● **DESCRIPTION OF THE TASK**:
After locating the line that contains "Publications (1229, 40)" in the records below, write out exactly that line and each line after it through the one that contains "[Go to /] (81, 56)", and nothing else.

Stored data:
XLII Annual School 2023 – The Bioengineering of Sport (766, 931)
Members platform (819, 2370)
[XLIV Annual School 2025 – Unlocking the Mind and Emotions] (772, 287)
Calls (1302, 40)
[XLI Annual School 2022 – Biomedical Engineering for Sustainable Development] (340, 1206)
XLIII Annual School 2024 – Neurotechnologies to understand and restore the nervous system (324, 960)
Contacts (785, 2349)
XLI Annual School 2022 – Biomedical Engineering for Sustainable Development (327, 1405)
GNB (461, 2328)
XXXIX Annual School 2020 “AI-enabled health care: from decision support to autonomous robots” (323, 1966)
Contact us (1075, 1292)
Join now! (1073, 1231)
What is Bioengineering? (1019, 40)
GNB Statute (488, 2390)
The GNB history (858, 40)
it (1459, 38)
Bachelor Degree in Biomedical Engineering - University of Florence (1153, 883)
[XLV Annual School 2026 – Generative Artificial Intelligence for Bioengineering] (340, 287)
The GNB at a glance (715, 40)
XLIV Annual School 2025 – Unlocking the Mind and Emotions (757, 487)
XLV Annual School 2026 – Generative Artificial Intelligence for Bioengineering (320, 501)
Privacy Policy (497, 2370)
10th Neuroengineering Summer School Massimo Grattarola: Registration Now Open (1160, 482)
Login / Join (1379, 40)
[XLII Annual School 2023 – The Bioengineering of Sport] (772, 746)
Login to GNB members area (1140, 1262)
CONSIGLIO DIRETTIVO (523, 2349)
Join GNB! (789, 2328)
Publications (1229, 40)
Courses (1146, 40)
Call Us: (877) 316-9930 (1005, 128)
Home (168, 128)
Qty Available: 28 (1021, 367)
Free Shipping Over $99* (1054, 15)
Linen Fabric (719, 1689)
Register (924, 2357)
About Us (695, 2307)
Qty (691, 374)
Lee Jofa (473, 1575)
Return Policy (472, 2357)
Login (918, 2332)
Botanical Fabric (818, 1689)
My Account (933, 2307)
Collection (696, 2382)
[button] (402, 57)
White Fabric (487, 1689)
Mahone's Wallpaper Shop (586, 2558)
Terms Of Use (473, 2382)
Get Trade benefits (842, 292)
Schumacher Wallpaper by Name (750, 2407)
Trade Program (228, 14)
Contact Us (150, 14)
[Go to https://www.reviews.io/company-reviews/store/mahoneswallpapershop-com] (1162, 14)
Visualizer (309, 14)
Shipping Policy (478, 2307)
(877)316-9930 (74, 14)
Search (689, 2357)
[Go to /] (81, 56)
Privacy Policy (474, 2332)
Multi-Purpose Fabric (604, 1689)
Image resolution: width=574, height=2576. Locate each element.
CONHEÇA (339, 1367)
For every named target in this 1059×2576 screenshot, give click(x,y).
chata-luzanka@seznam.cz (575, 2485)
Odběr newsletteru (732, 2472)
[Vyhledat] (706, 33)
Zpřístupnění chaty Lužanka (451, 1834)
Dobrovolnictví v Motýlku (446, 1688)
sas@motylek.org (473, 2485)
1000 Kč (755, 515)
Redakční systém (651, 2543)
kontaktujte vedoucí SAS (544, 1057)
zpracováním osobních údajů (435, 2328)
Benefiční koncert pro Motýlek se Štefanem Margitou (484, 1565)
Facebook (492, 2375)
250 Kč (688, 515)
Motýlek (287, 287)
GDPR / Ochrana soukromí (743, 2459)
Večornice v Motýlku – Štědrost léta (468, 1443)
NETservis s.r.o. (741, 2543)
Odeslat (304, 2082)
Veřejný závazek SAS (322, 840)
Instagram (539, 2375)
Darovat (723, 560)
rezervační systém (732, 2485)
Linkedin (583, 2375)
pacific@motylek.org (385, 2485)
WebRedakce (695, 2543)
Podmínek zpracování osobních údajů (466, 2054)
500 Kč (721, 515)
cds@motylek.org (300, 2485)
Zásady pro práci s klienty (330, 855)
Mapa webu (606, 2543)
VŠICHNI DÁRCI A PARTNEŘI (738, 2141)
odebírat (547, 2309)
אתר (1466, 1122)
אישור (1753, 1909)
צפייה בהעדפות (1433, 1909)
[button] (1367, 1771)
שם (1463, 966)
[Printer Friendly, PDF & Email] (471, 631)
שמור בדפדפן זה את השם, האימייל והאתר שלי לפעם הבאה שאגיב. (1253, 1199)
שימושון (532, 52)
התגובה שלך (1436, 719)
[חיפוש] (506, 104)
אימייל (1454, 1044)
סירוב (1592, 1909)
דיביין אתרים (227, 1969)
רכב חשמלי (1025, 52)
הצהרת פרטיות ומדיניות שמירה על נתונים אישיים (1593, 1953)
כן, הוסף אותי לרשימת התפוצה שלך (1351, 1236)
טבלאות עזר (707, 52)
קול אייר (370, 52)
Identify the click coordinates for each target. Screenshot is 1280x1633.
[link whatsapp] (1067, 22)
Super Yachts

● **SOLUTION FOR THIS EXERCISE**:
Publications (1229, 40)
Courses (1146, 40)
Call Us: (877) 316-9930 (1005, 128)
Home (168, 128)
Qty Available: 28 (1021, 367)
Free Shipping Over $99* (1054, 15)
Linen Fabric (719, 1689)
Register (924, 2357)
About Us (695, 2307)
Qty (691, 374)
Lee Jofa (473, 1575)
Return Policy (472, 2357)
Login (918, 2332)
Botanical Fabric (818, 1689)
My Account (933, 2307)
Collection (696, 2382)
[button] (402, 57)
White Fabric (487, 1689)
Mahone's Wallpaper Shop (586, 2558)
Terms Of Use (473, 2382)
Get Trade benefits (842, 292)
Schumacher Wallpaper by Name (750, 2407)
Trade Program (228, 14)
Contact Us (150, 14)
[Go to https://www.reviews.io/company-reviews/store/mahoneswallpapershop-com] (1162, 14)
Visualizer (309, 14)
Shipping Policy (478, 2307)
(877)316-9930 (74, 14)
Search (689, 2357)
[Go to /] (81, 56)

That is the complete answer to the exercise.